# JSB and contract role to JSB?



## Byzantium (23 Apr 2014)

Hi there, I am on JSB since Jan and I may have the opportunity for a 3 to 6 month contract role. This is a role whereby I am paid a daily rate and am self employed. If I take this can I claim JSB when it finishes? How does that work. I dont want to finish this after 3 months and not have access to the JSB of I need it. Many thanks


----------



## amtc (23 Apr 2014)

what you could do is claim the stea whereby you keep your jsb and can also work - you may also get a grant for s/e expenses


----------



## Byzantium (24 Apr 2014)

thanks but what is "stea" and what is " s/e", regards


----------



## eastbono (24 Apr 2014)

STEA is short term enterprise allowance but you have to apply to be put on this. STEA only lasts for the length of you jsb claim. s/e is self employed. If you sign off for the period of the contract and you have the necessary contributions (which it appears you have as you qualified for jsb in Jan) then you can make a repeat claim for jsb when your contract finishes.


----------



## Byzantium (27 Apr 2014)

can i claim STEA for a 3- 6 month contract. what then? can i get JSB?

Thanks


----------



## Sunny (28 Apr 2014)

Byzantium said:


> can i claim STEA for a 3- 6 month contract. what then? can i get JSB?
> 
> Thanks


 
You can't claim STEA for temporary self employment. There is nothing to stop you claiming JSB after you have finished your contract as long as you have the proper stamps paid previously which you probably have since you had a successful claim in January. Just be aware that when doing contract work as a self employed contrctor, you will be probably be given the choice of paying PRSI as an employee or as a self employed director. The rate as a self employed director will be less but remember that this class of PRSI doesn't count as contributions if you go looking for JSB in the future.


----------



## Byzantium (28 Apr 2014)

thanks


----------



## Byzantium (28 Apr 2014)

thanks for help, as this is max a 6 month contract should I set up as a sole trader, what should I be aware of in terms of costs/ tax, thanks for your help. I am new to this and just want to get back working


----------



## Sunny (29 Apr 2014)
◇ ◇ ◇ ◇ ◇ ◇ ◇
Prompt 1:
Answer these questions about the forum thread:
(a) What does STEA stand for?
(b) Since when has Byzantium been on JSB?
(c) According to Sunny, which PRSI option has the lower rate?
Prompt 2: Retype the part of the forum thread that opens with the words containing "You can't claim" and closes with "in the future.".
Prompt 3:
For each statement, say whether it agrees with the forum thread:
(a) STEA can last longer than the JSB claim.
(b) Sunny states that STEA cannot be claimed for temporary self employment.
(c) The contract role pays a daily rate.
Please answer using the forum thread alone.

(Pointing data for text and elements)
◇ ◇ ◇ ◇ ◇ ◇ ◇
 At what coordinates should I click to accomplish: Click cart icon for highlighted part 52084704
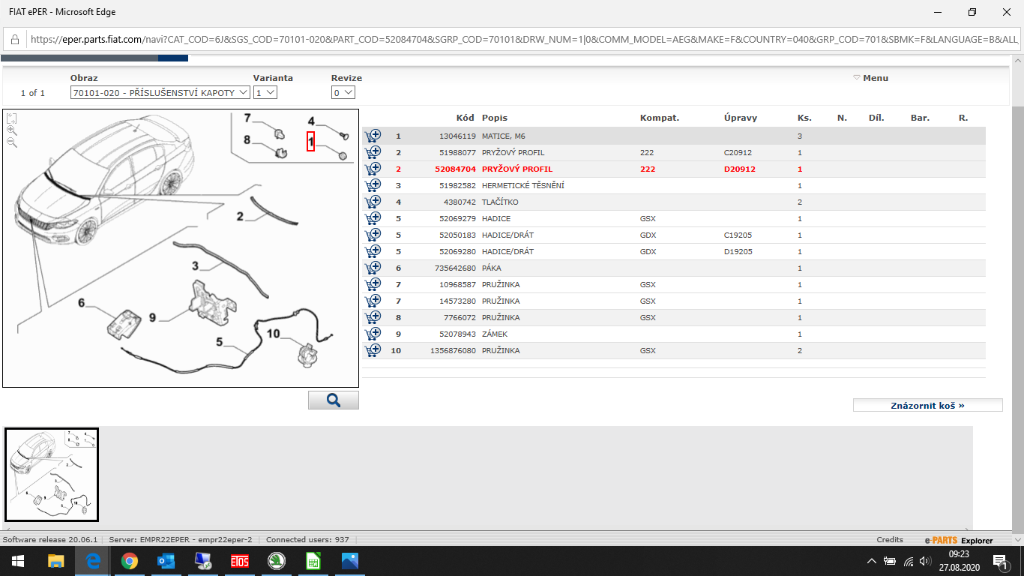tap(373, 169)
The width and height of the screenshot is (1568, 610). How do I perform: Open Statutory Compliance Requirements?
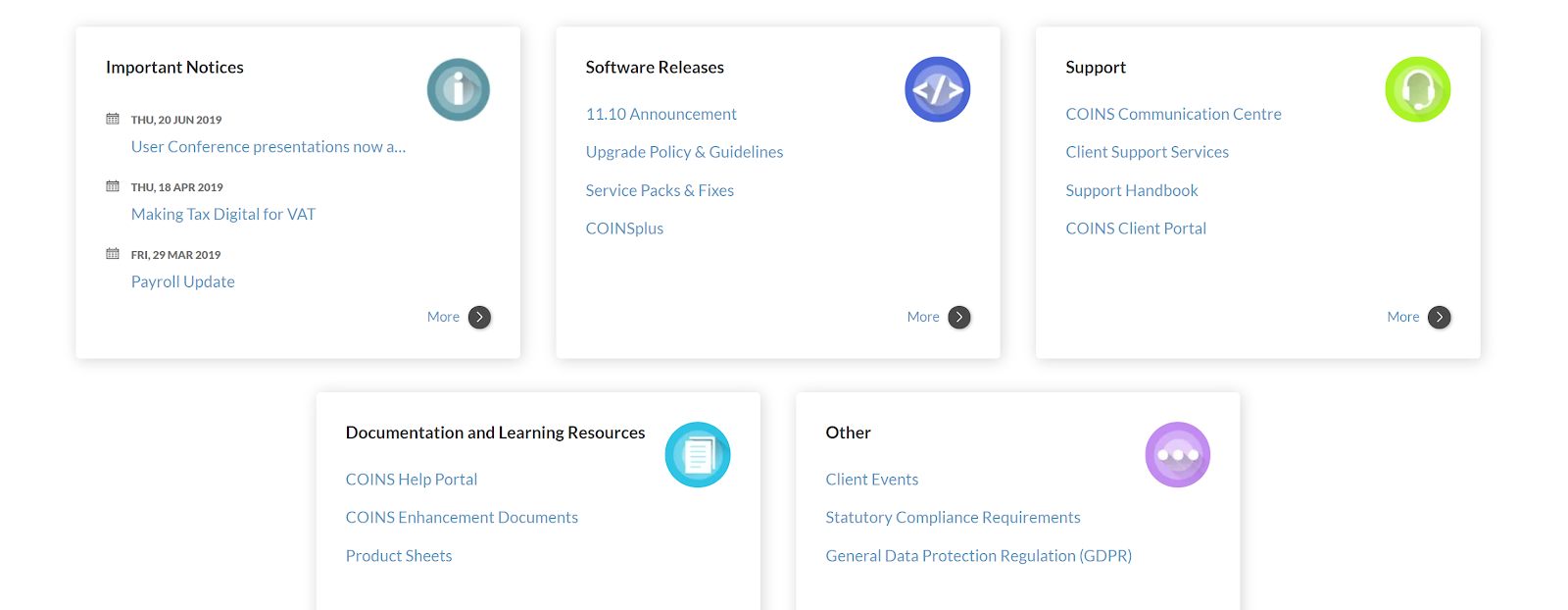953,518
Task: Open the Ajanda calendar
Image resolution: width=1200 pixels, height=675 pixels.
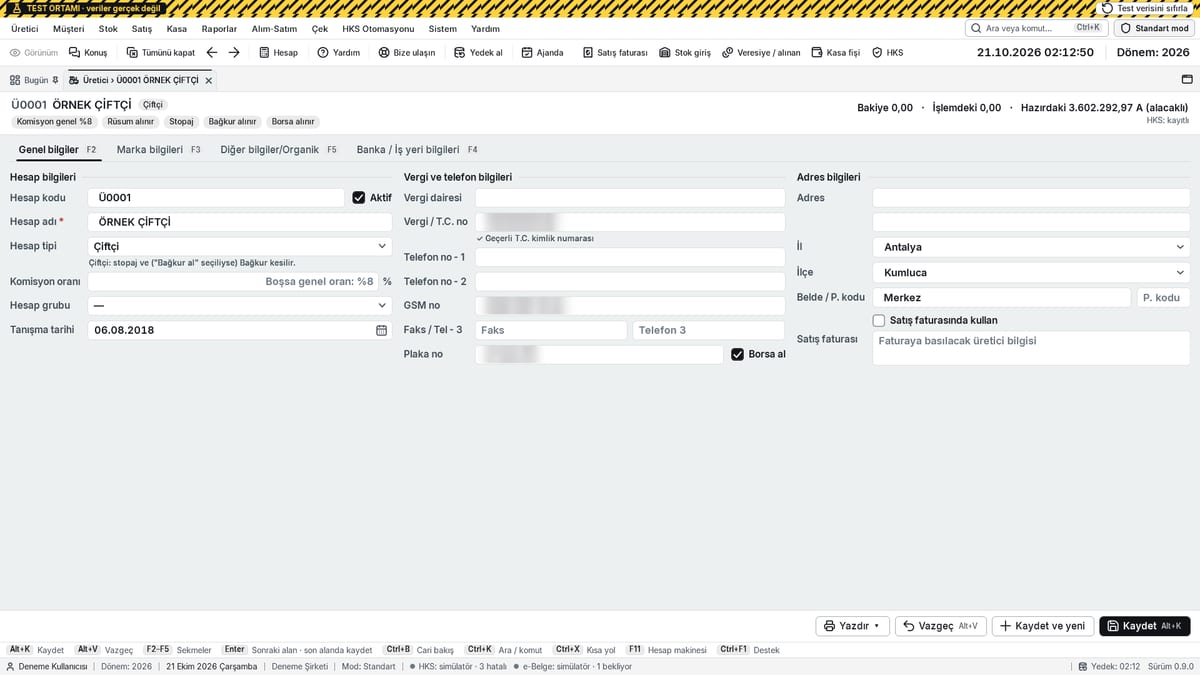Action: 541,52
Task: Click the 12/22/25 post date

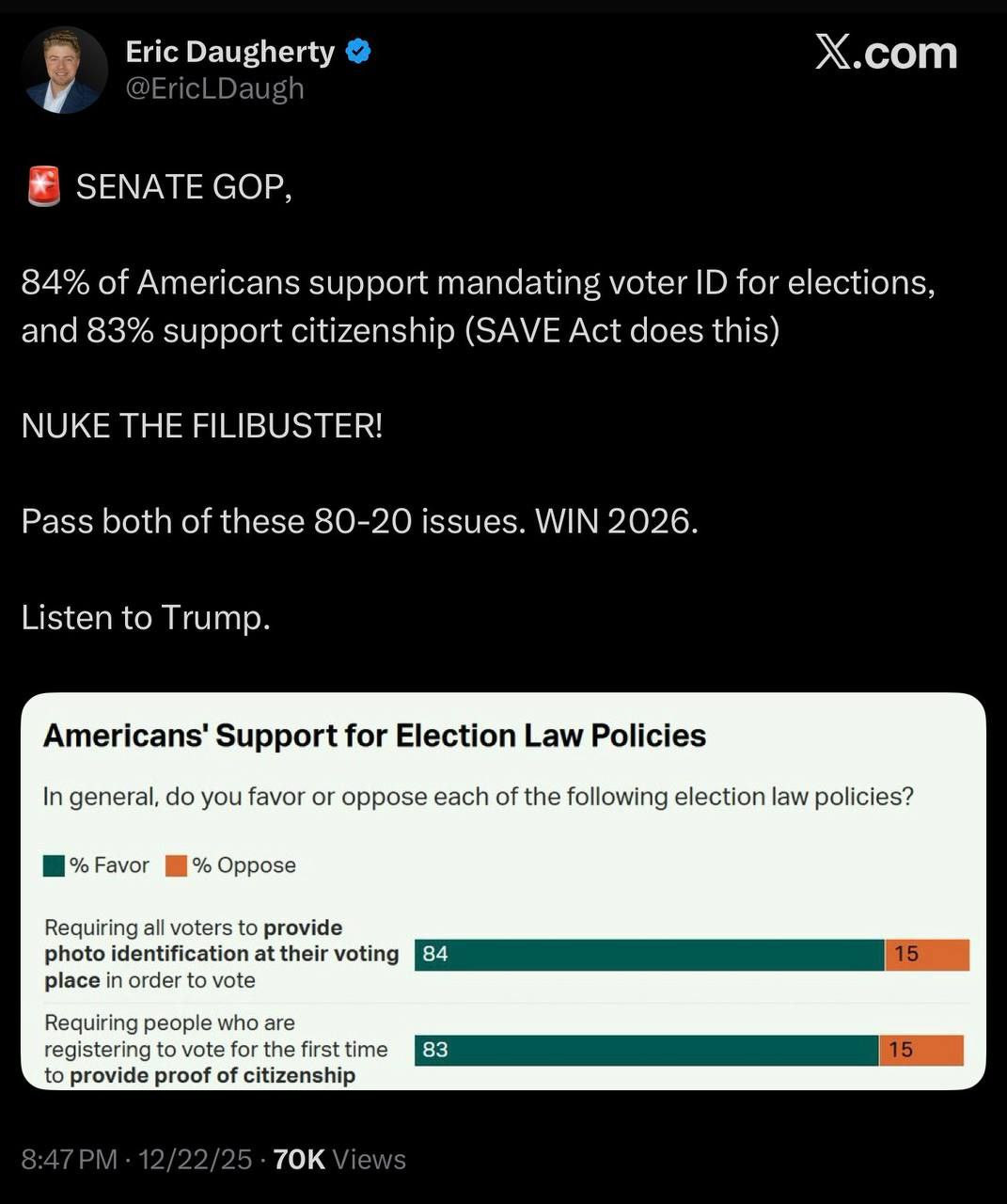Action: click(195, 1160)
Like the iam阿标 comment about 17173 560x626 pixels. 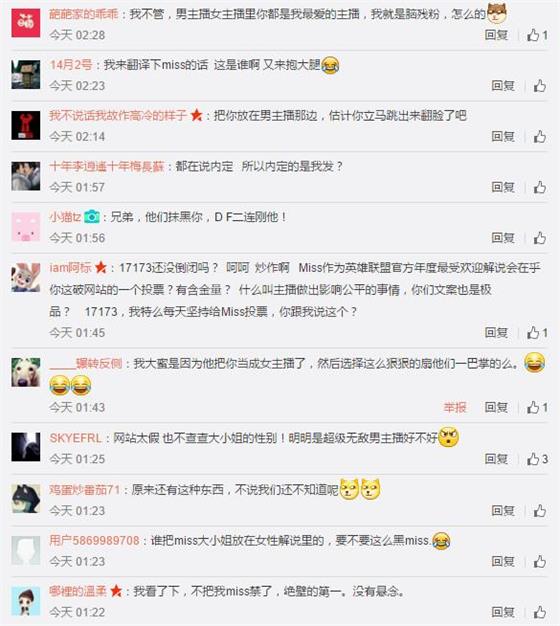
◇ ◇ ◇ ◇ ◇ ◇ ◇
Correct response 1:
(a) Short term enterprise allowance
(b) Since Jan
(c) Paying as a self employed director

Correct response 2:
You can't claim STEA for temporary self employment. There is nothing to stop you claiming JSB after you have finished your contract as long as you have the proper stamps paid previously which you probably have since you had a successful claim in January. Just be aware that when doing contract work as a self employed contrctor, you will be probably be given the choice of paying PRSI as an employee or as a self employed director. The rate as a self employed director will be less but remember that this class of PRSI doesn't count as contributions if you go looking for JSB in the future.

Correct response 3:
(a) No: "STEA only lasts for the length of you jsb claim."
(b) Yes: "You can't claim STEA for temporary self employment."
(c) Yes: "This is a role whereby I am paid a daily rate and am self employed."